Start Data records
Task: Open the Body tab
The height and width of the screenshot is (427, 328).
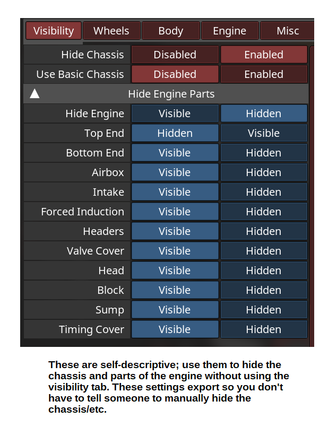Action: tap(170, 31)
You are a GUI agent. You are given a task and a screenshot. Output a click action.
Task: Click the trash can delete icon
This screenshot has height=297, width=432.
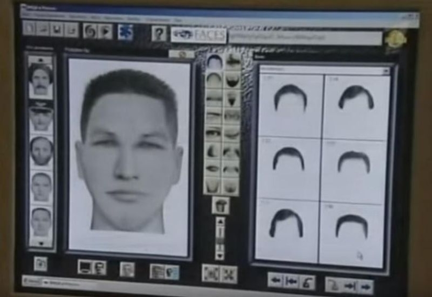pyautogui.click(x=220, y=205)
End Data records
Start Data records
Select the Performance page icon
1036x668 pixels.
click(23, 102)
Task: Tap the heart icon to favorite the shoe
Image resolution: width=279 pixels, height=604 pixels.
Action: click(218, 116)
End Data records
#### [Task goal]
Reproduce the records above that begin with the line containing "Task: Open the Body tab" and end with the line containing "pyautogui.click(x=220, y=205)", including both of those lines, and leave the pictures out of your answer.

#### [Result below]
Task: Open the Body tab
The height and width of the screenshot is (427, 328).
Action: tap(170, 31)
You are a GUI agent. You are given a task and a screenshot. Output a click action.
Task: Click the trash can delete icon
This screenshot has height=297, width=432.
pyautogui.click(x=220, y=205)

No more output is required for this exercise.